I always thought our feeding of antibiotics to cows was to keep them (and us) healthy. Something like - A cow is a big investment, so let's keep it healthy. I had no idea that the feedlot process is just an industrial method of staving off inevitable disease and death long enough to get the cow to market. And as for the forced weaning of the young cows **shudder** But even though the process as described in the book is stomach turning, I'd still rather be aware than continue to have my eyes closed. I eat less beef now. I also thank the cow that is feeding me when I do eat beef.

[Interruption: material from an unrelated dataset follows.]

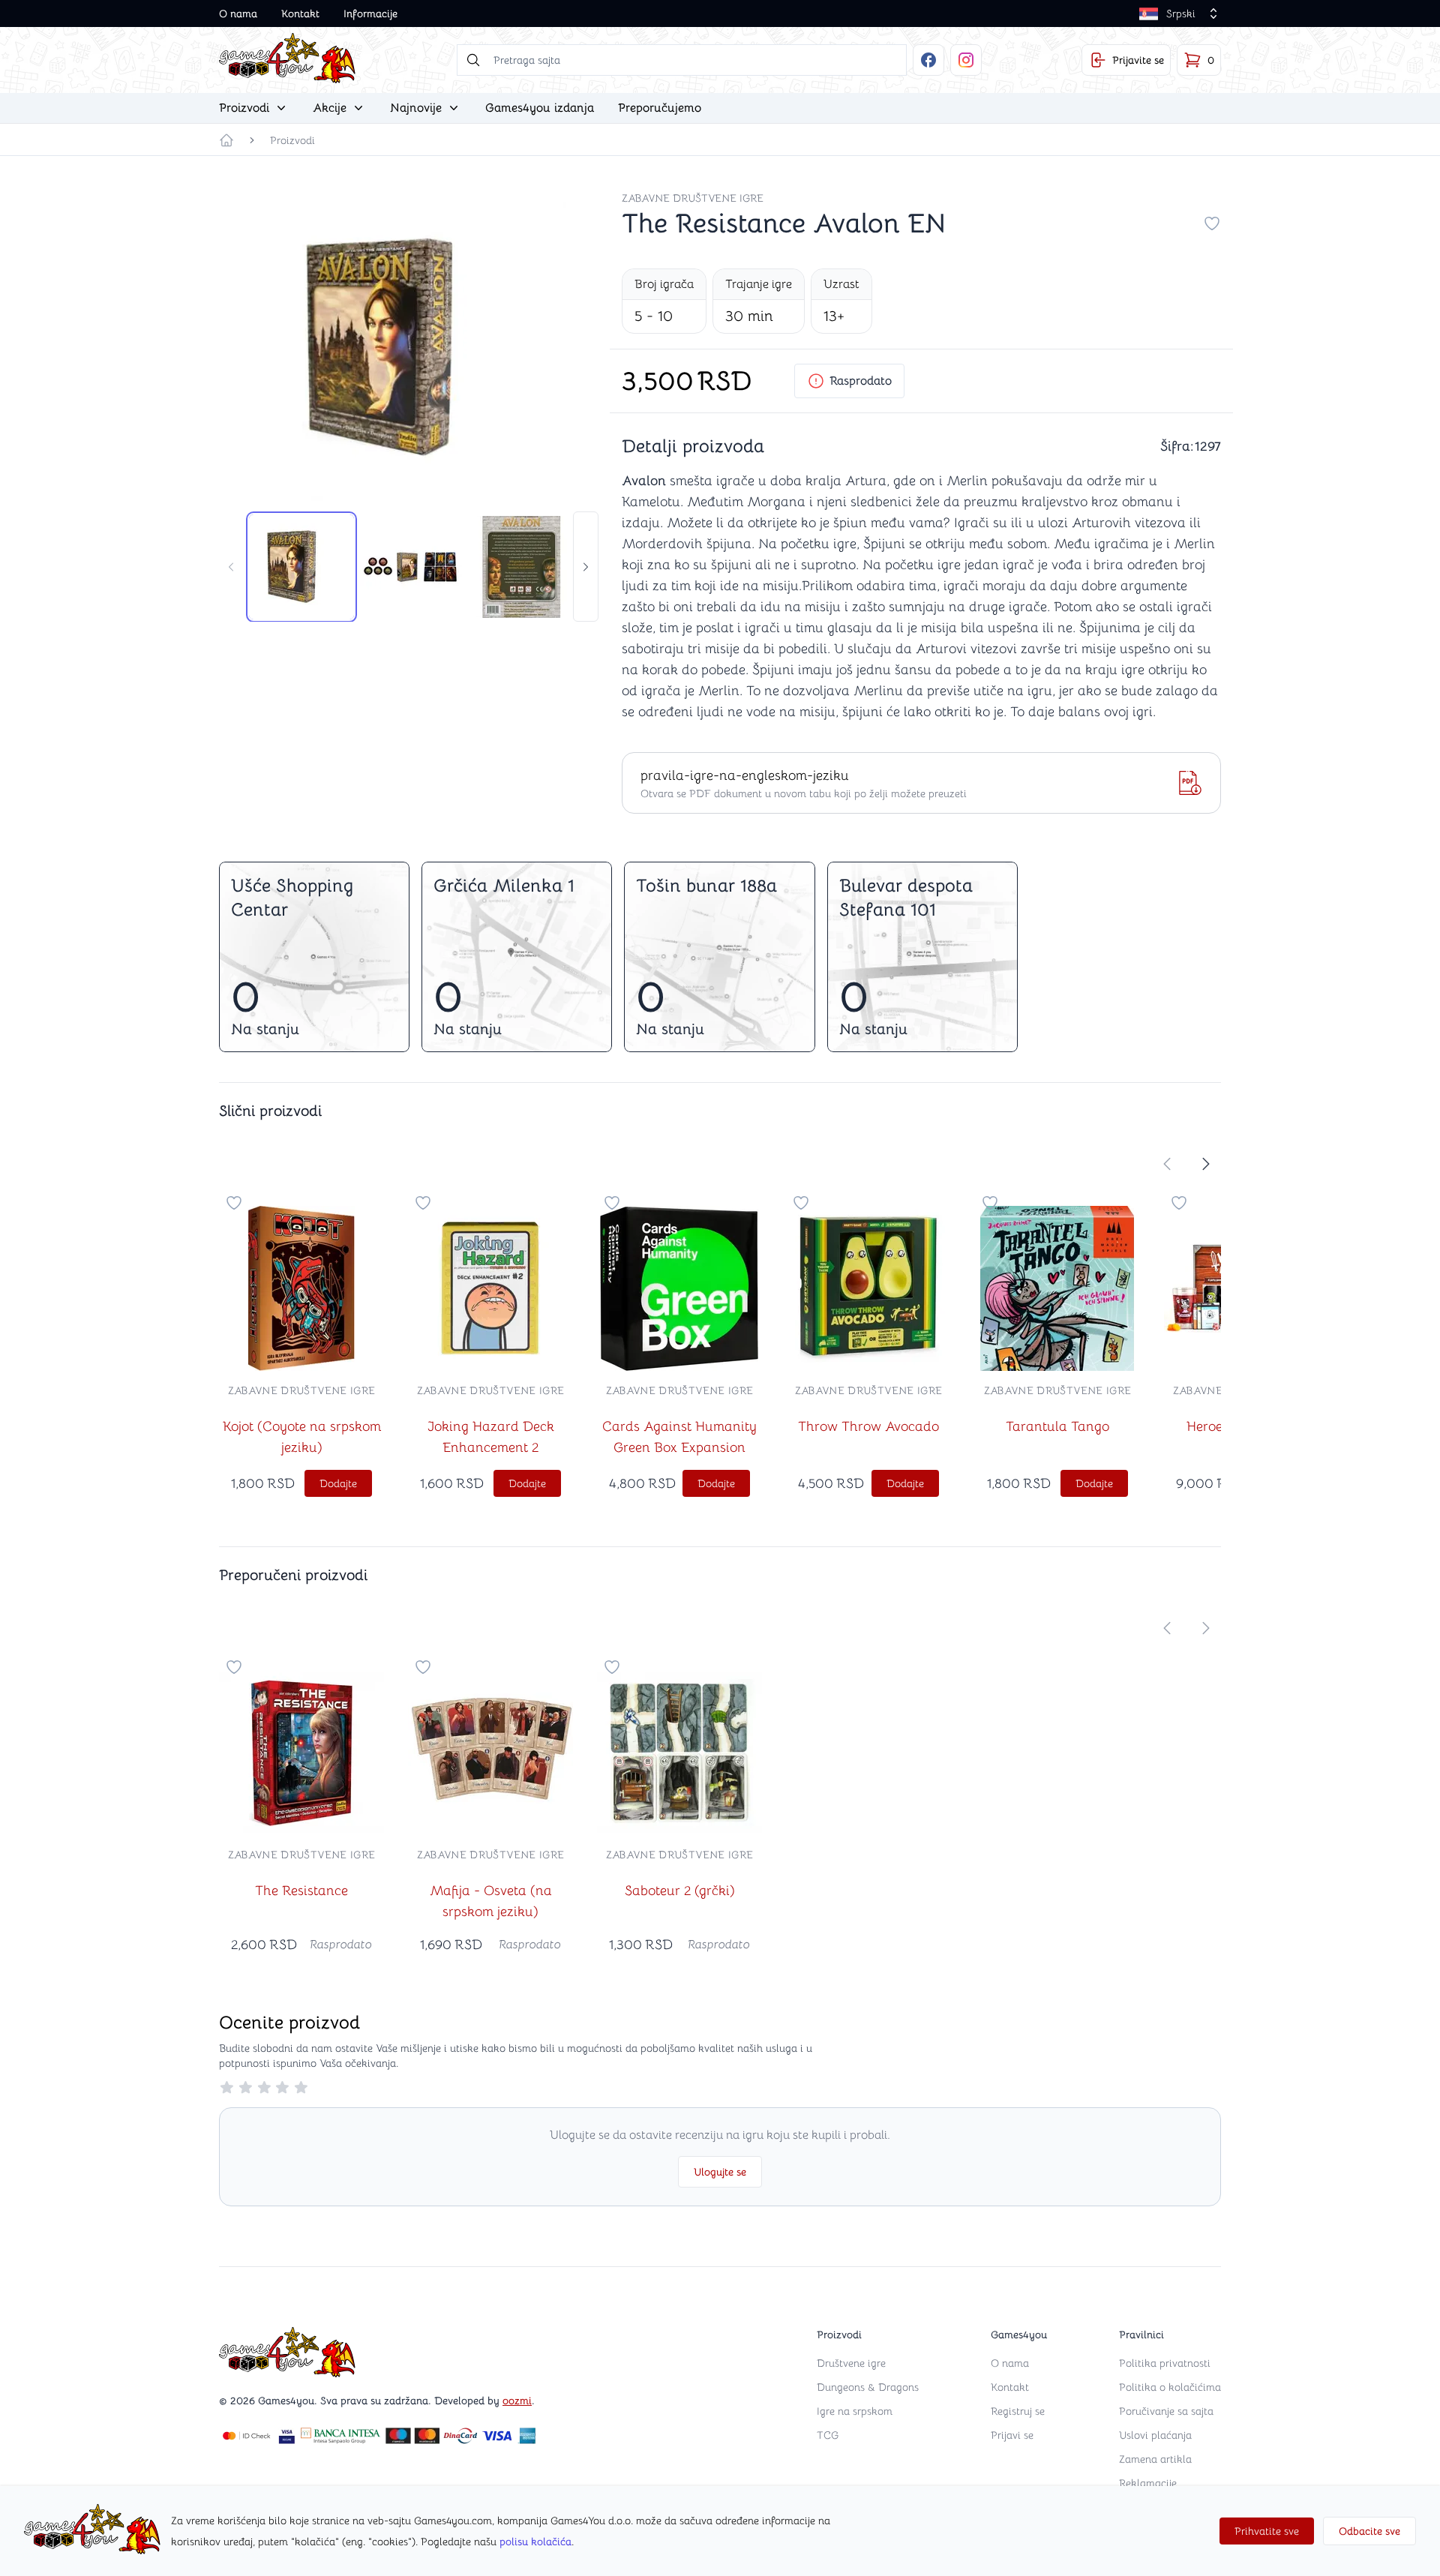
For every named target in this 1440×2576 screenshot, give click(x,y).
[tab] (301, 566)
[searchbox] (682, 60)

In terms of the ethics, we are programmed to be omnivores, as evidenced by our anatomy and physiology. So my eating a cow is no different than a hawk in my back yard tearing into a sparrow or mourning dove. I can accept that. I don't want to be a vegetarian on that basis. I believe myself to be an animal same as any other, programmed for a role on earth. And my role happens to include being an omnivore. It is the treatment of the animals that bothers me. If that cow had a nice life on earth, albeit shorter than it might have had, I would feel better about slaughtering it for dinner. Pollan gets more into that later in the book, which I found really interesting.